Born in Scotland, Mr. Woodburn was apprentice to Messrs. Johnstone and Rankine, civil and mining engineers of Glasgow, between 1884 and 1889, and remained as junior assistant for a few months before his appointment as assistant mining engineer with Robert Addie and Sons, coal and iron masters at Coatbridge. Two years later, in 1891, he assumed the position of mining engineer and colliery manager for Robert Addie and Sons Collieries, Ltd., Glasgow, having charge of plans and surveys of all their collieries and equipping and sinking new shafts. In 1895 Mr. Woodburn joined Lydenburg (Tvl.) Gold Exploration Co., Ltd., as manager, and in 1898 became manager of Spitzkop Farm Gold Co., Ltd. The next five years he spent in Southern Rhodesia managing Rezende Mines, Ltd., but returned to the Transvaal in 1905 to take up the post of manager, Van Dyk mine, transferring in 1908 to Messina (Tvl.) Development Co., Ltd., where he remained until 1915.

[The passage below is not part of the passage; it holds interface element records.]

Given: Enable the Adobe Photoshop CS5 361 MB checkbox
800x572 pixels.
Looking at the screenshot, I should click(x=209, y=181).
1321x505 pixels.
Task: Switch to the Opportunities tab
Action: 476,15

He then set up as consulting mining engineer on his own account in Johannesburg and was engaged in private practice for many years. He returned to the United Kingdom for the period 1947-49 but lived mostly in South Africa until 1955, when he settled in Sussex.
Mr. Woodburn was the author of several papers published in the journal of the South African Institute, and of ‘The working of a wide gold quartz reef in soft ground at Rezende, Rhodesia’ (vol. 12, 1902-3) in the Transactions of the Institution.
He was elected a Member of the Institution in 1902 and was also a member of the Institution of Mining Engineers. He occupied the Presidential chair of the South African Institute of Mining and Metallurgy in 1928-29, and was a member of the South African Institute of Mining Engineers and of the South African Institute of Engineers.